Figure 3b shows the total carotenoid content (TCC) in untreated and PEF-treated freeze-dried pumpkin at 40 and 60 °C. The TCC content in the samples dried at 60 °C is reducing with an increase in PEF intensities, from 98.16 to 86.72 mg β-carotene/100 g d.m. for untreated and PEF4 samples, respectively. This can be explained by the fact that PEF treatment enhances heat and mass transfer in the plant tissue. Therefore, the more the cells are open (high Zp, see Figure 1), due to PEF, the more exposed the bioactive compounds are to the heat. Completely different behavior can be observed for the samples dried at 40 °C. With an increase in PEF intensities from 0 to 2 kJ/kg, the TCC is increasing, reaching a 40% increase in the sample pretreated with 2 kJ/kg. Similar behavior has been observed for carrot subjected to combined PEF and ultrasound treatment before hot-air drying [40].

3.5. Sugars Content

The sugars content in untreated and PEF-treated freeze-dried pumpkin is presented in Figure 4. In general, regardless of the freeze-drying temperature, the untreated material contained significantly more sucrose. Furthermore, the amount of glucose and fructose in the PEF-treated pumpkin was in most cases significantly higher. For example, the sucrose content of intact freeze-dried pumpkin was equal to 6.32 and 4.60 g/100 g d.m., for 40 and 60 °C, respectively. In turn, the PEF-treated material exhibited 3.89–5.55 g/100 g d.m. when the shelf temperature was set to 40 °C, and 2.99–4.28 g/100 g d.m. when it was set to 60 °C. At the same time, the levels of glucose and fructose content for PEF-treated samples were higher by 11.0–44.2% and 0.3–30.2%, respectively.
Several studies explained this phenomenon by sucrose inversion. The α-1,2-glycosidic bond, which combines glucose and fructose, can be broken in several ways, for instance, by applying a high temperature, chemicals, or enzymes. As a result of the hydrolysis process, sucrose can be broken into fructose and glucose monosaccharides [41]. PEF application can apparently have an influence on the inversion process of sucrose. In this case, enzymatic hydrolysis at low pH takes place. Due to the electroporation of the cells, PEF facilitates the internal diffusion of sugars and other substances, e.g., enzymes. Considering that enzymes can reach the substrate more easily, in this case sucrose, enzymatic hydrolysis happens faster. The existing literature also demonstrates that PEF treatment may increase the activity of native and even denaturized sucrose invertases [42]. Moreover, the kinetics of most chemical and biological processes are faster at higher temperatures. Also, the activity of sucrose invertases was reported to depend positively on temperature [43]. That could explain the lower sucrose content in the samples dried at 60 °C. It is worth emphasizing that an enhancement of sucrose inversion was also found because of ultrasound utilization [44].
Two-way ANOVA proved that energy input, temperature, and the interaction between those parameters alike had significant (p < 0.05) effects on sucrose and glucose content, whereas the fructose amount was influenced only by temperature and energy input. What is interesting, in the case of fructose content, is that the value of η2 found for the effect of energy was much lower (0.774) than for temperature (0.909), while for sucrose it oscillated between 0.961 and 0.982, and for glucose between 0.861 and 0.882.

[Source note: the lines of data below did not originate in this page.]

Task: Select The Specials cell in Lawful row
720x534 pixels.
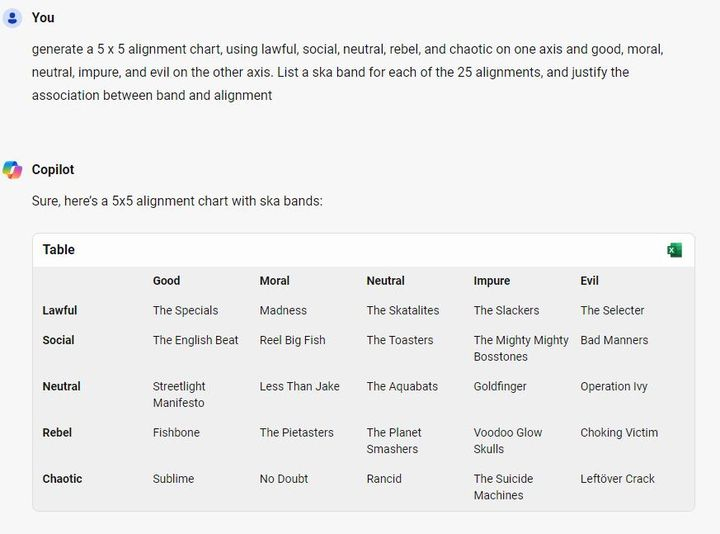Action: click(186, 310)
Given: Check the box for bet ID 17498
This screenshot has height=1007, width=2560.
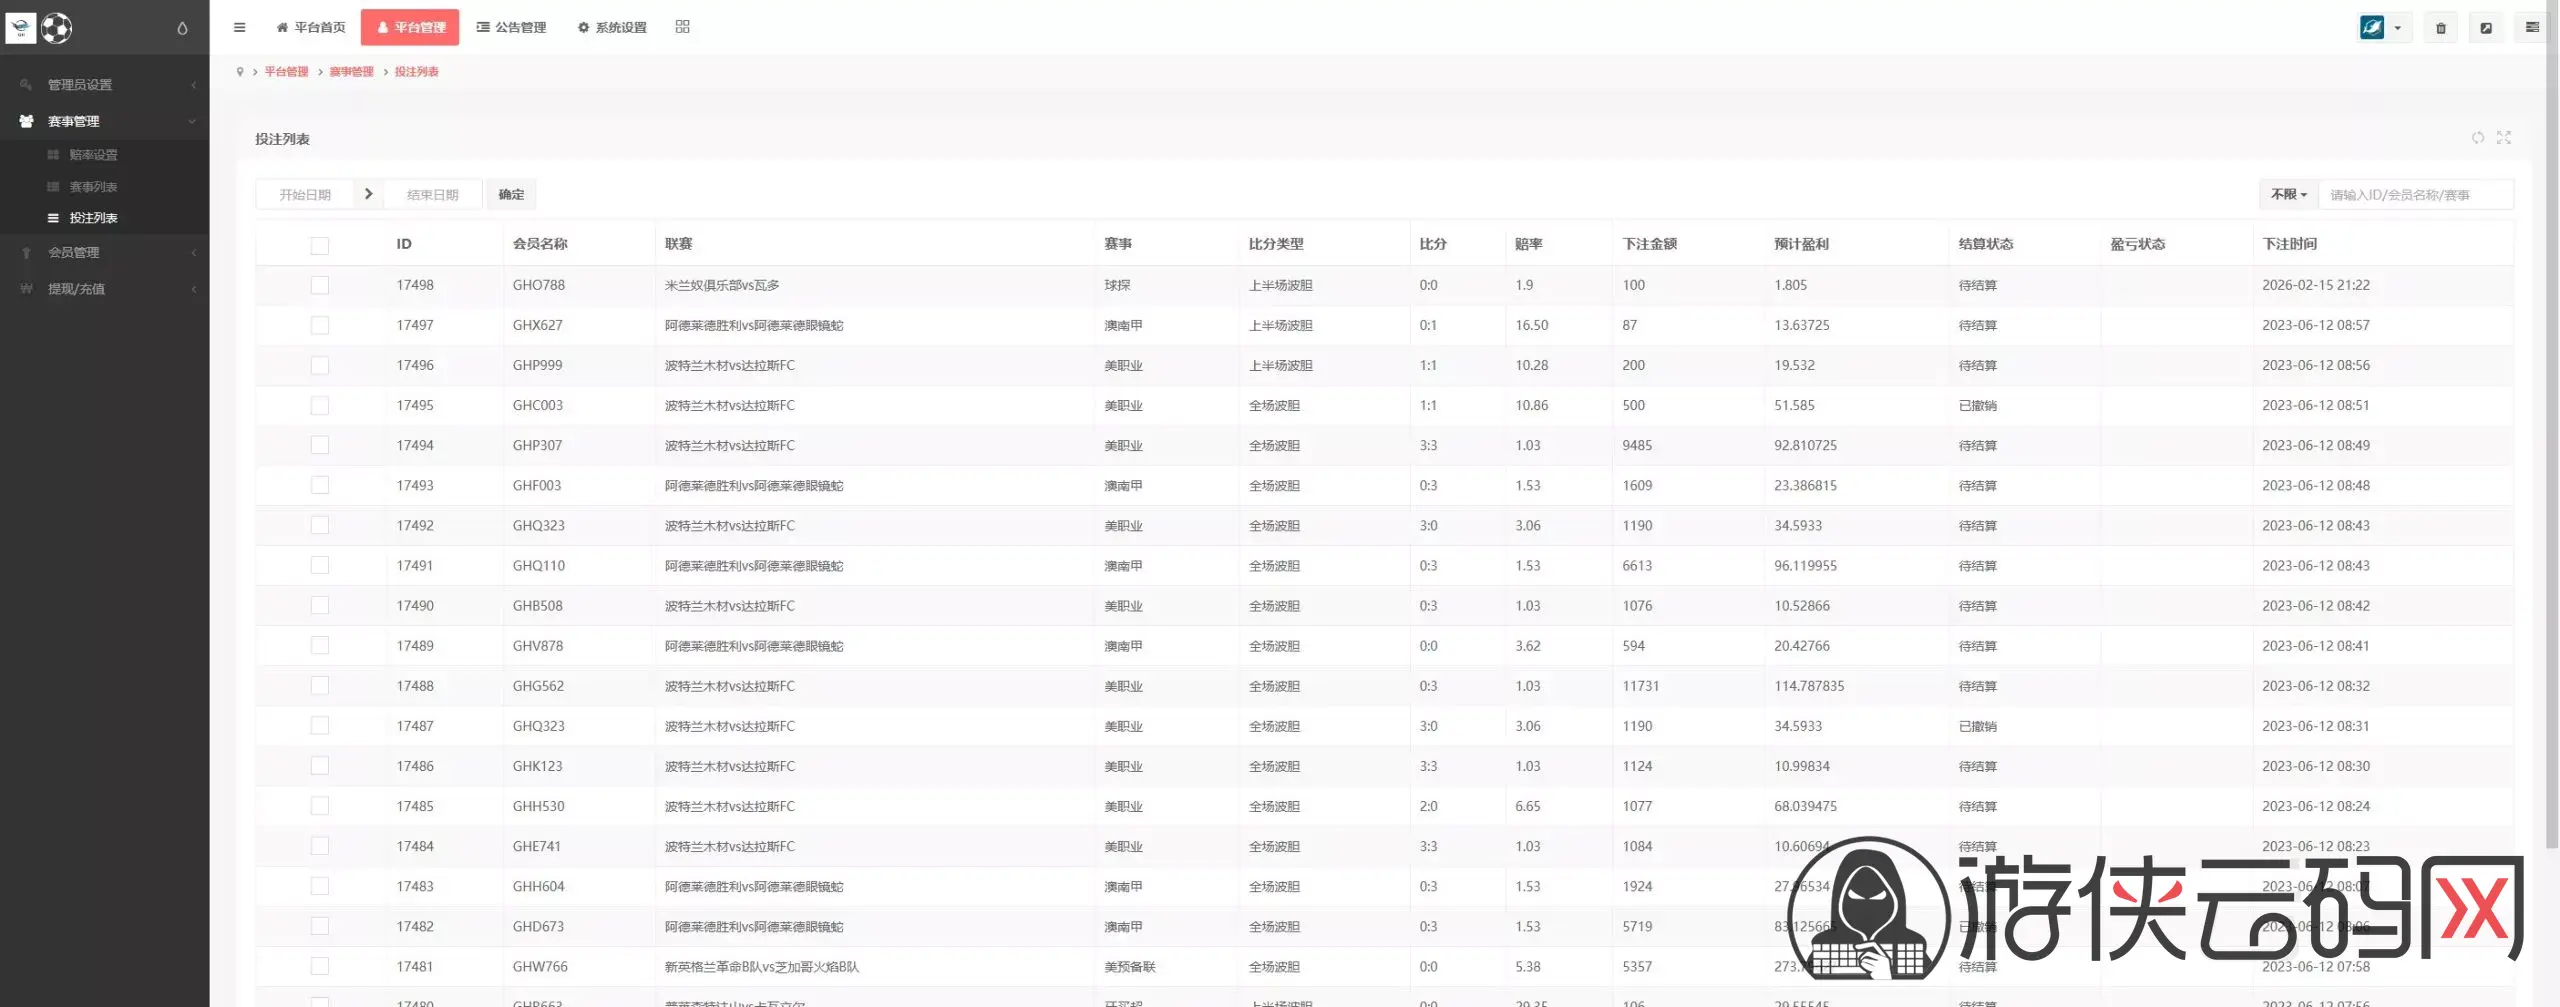Looking at the screenshot, I should 319,285.
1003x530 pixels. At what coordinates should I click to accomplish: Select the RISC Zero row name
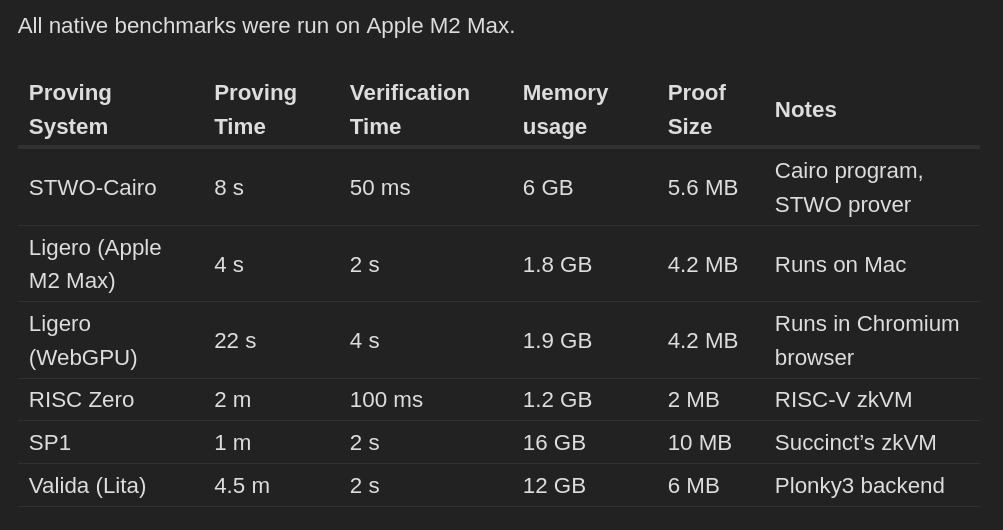pyautogui.click(x=81, y=400)
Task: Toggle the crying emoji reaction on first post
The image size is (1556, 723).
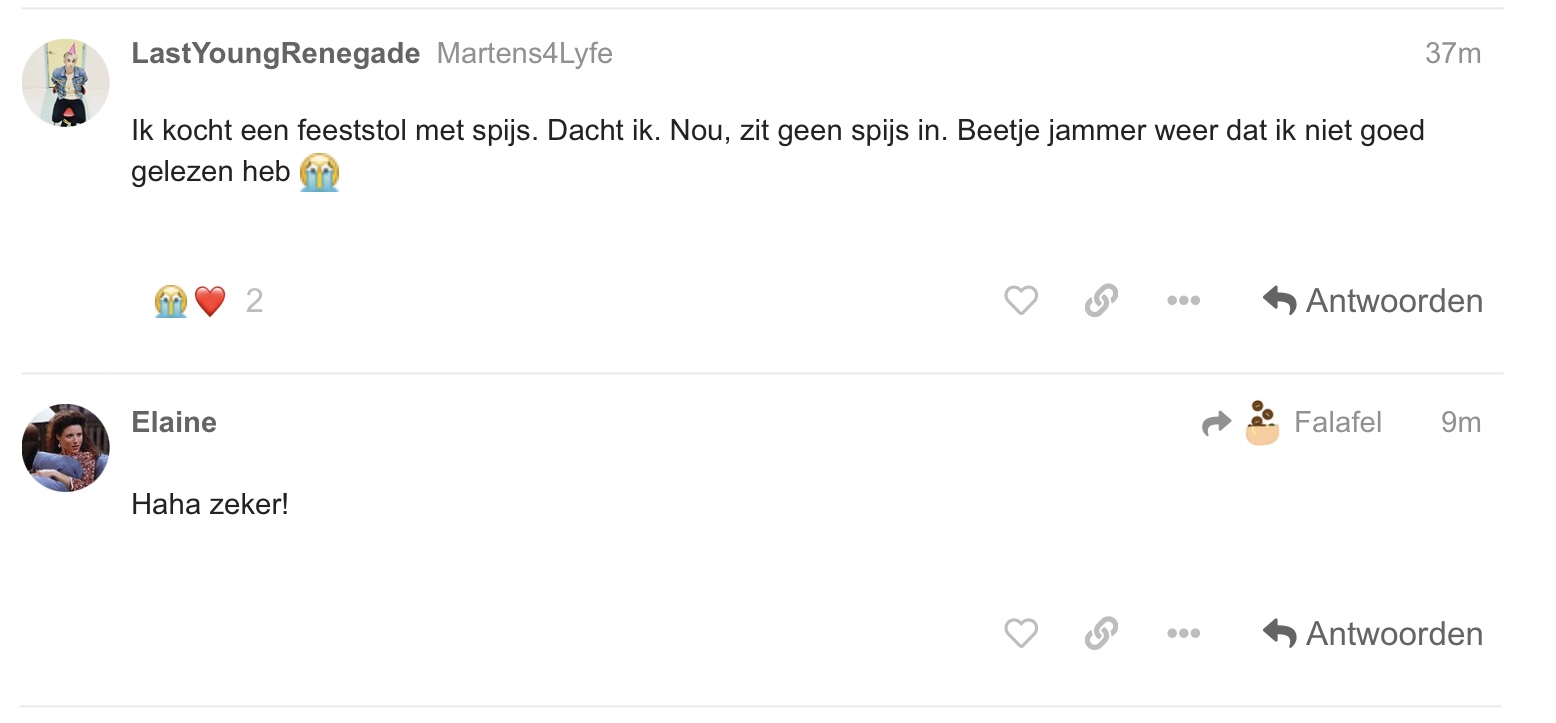Action: click(171, 300)
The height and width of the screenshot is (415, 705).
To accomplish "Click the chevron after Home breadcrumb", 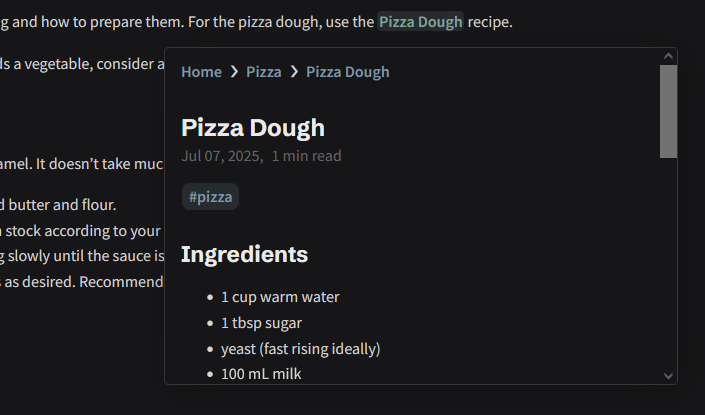I will 234,72.
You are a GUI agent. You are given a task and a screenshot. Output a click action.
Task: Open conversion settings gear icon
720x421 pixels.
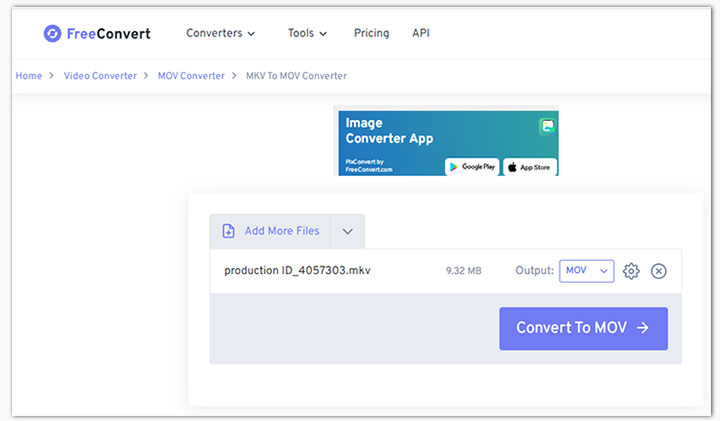click(631, 271)
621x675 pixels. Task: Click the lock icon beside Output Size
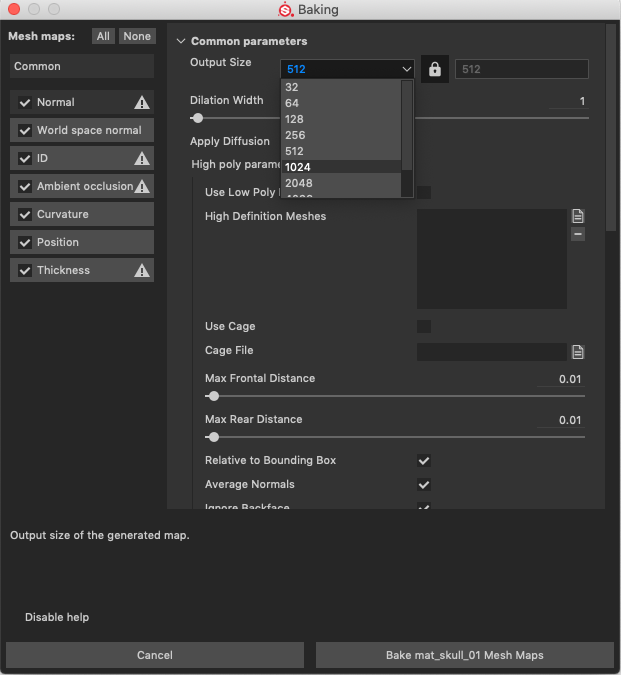pyautogui.click(x=435, y=69)
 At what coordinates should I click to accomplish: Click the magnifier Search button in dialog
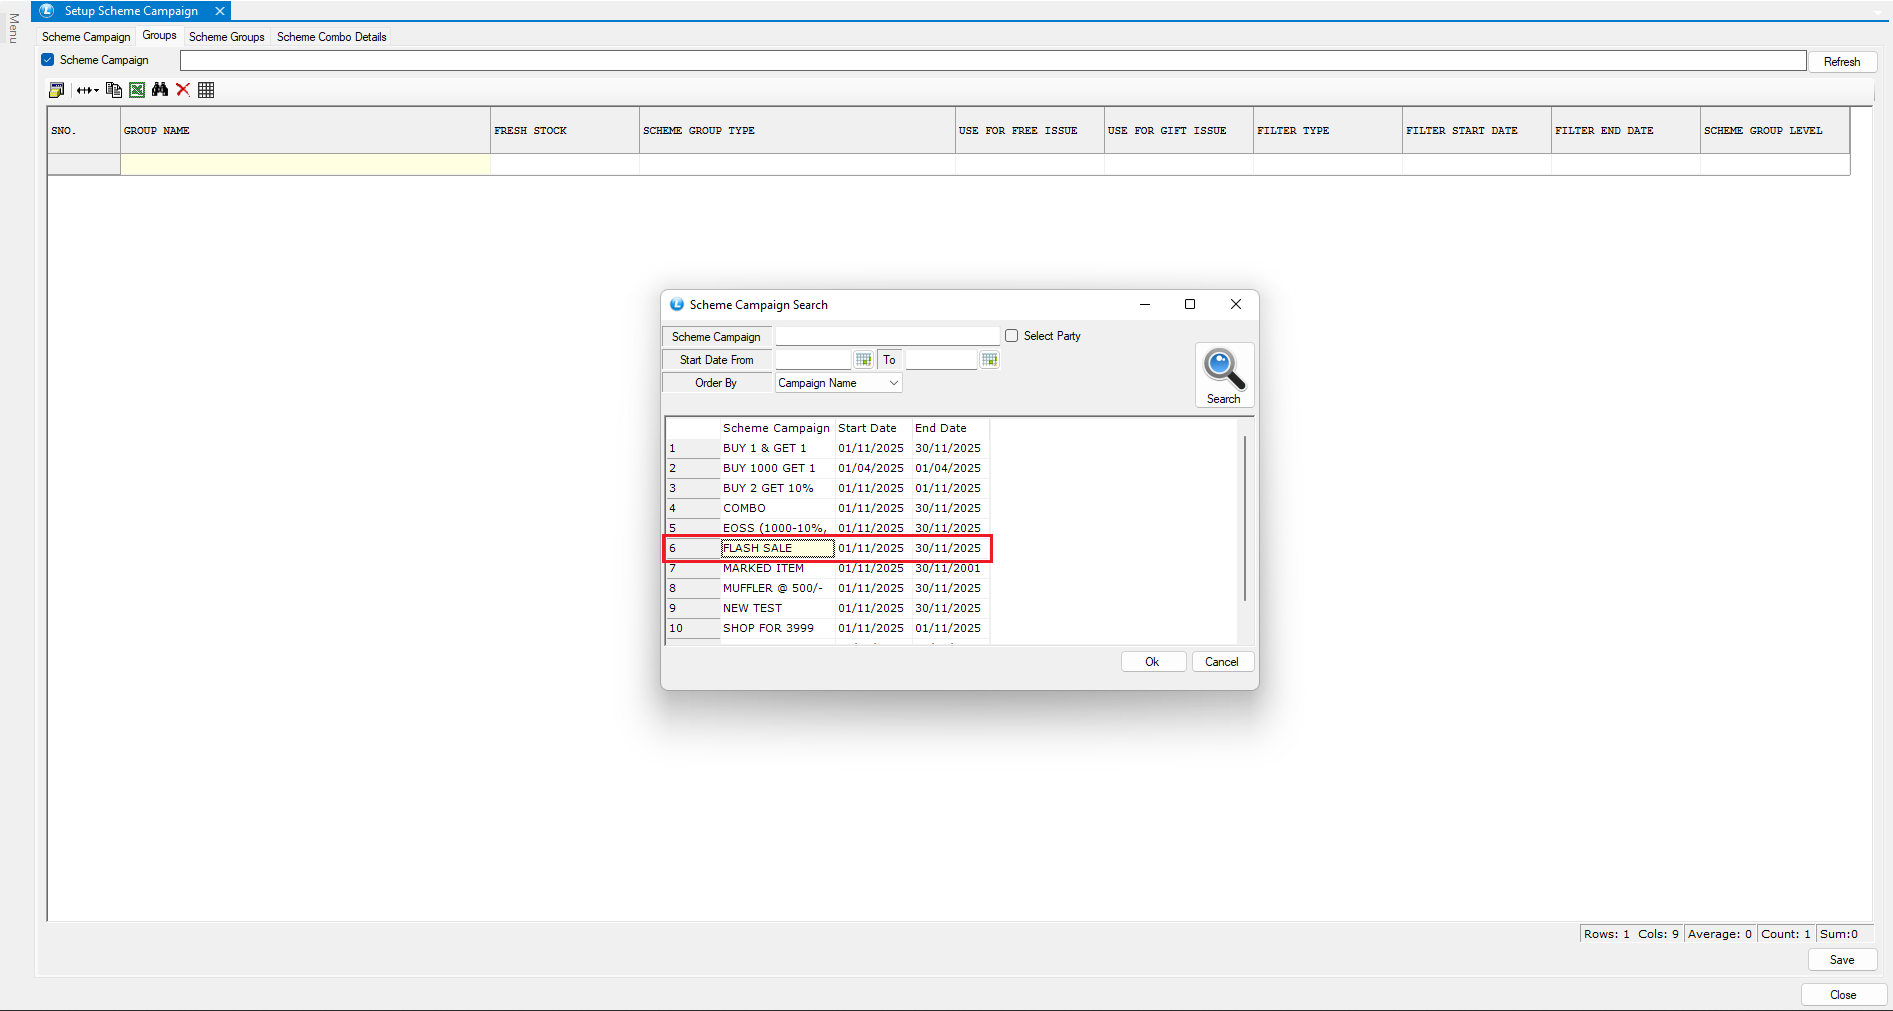point(1224,376)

3.6. Hygroscopic Properties

The hygroscopic properties of the freeze-dried pumpkins depended strongly on the drying temperature (Figure 5). In all cases, the samples dried at 60 °C were characterized by a higher ability of water vapor adsorption in comparison to the materials dried at the lower temperature. Also, the energy input played an important role. However, its effect also depended on the freeze-drying temperature. For instance, the samples subjected to PEF4 treatment exhibited greater hygroscopicity when dried at 60 °C but lower when dried at 40 °C, in comparison to the respective reference materials. A reverse pattern has been stated for materials pretreated with PEF1 and then dried at 40 and 60 °C. The different ability of water vapor adsorption for the PEF and untreated samples seem to depend on many different factors. One of them is the sugars content—and especially the content of reducing sugars, which have a higher sorption capacity than non-reducing sugars [45].

4. Conclusions

The application of PEF treatment even at low specific energy input (0.1–1 kJ/kg) induced the disintegration of pumpkin cells. Moreover, the further increase in specific energy input to values higher than 4 kJ/kg did not result in an increase in Zp. PEF treatment showed a positive effect on the reduction of the residual moisture of the freeze-dried pumpkin. However, the higher temperature of drying, 60 °C, resulted in a lower residual moisture of the sample compared to that dried at 40 °C. In the case of retention of bioactive compounds, for the pumpkin dried at 40 °C, PEF treatment at 2 kJ/kg allowed 40% more total carotenoids to be retained compared to the untreated sample. An interesting finding has been observed that in all PEF-treated samples, the content of sucrose was reduced, while the content of glucose and fructose was increased. Finally, it has been shown that the different ability of water vapor adsorption for the PEF and untreated samples seem to depend on many different factors, for example, sugars content and composition.

Author Contributions

Conceptualization, S.T.; formal analysis, O.R., A.W., and K.R.; investigation, O.R. and K.R.; resources, S.T.; writing—original draft preparation, O.R., A.M., A.W., and O.P.; writing—review and editing, A.M., A.W., A.L., W.S., E.G., and O.P.; visualization, O.P.; supervision, O.P. All authors have read and agreed to the published version of the manuscript.

Funding

This research received no external funding.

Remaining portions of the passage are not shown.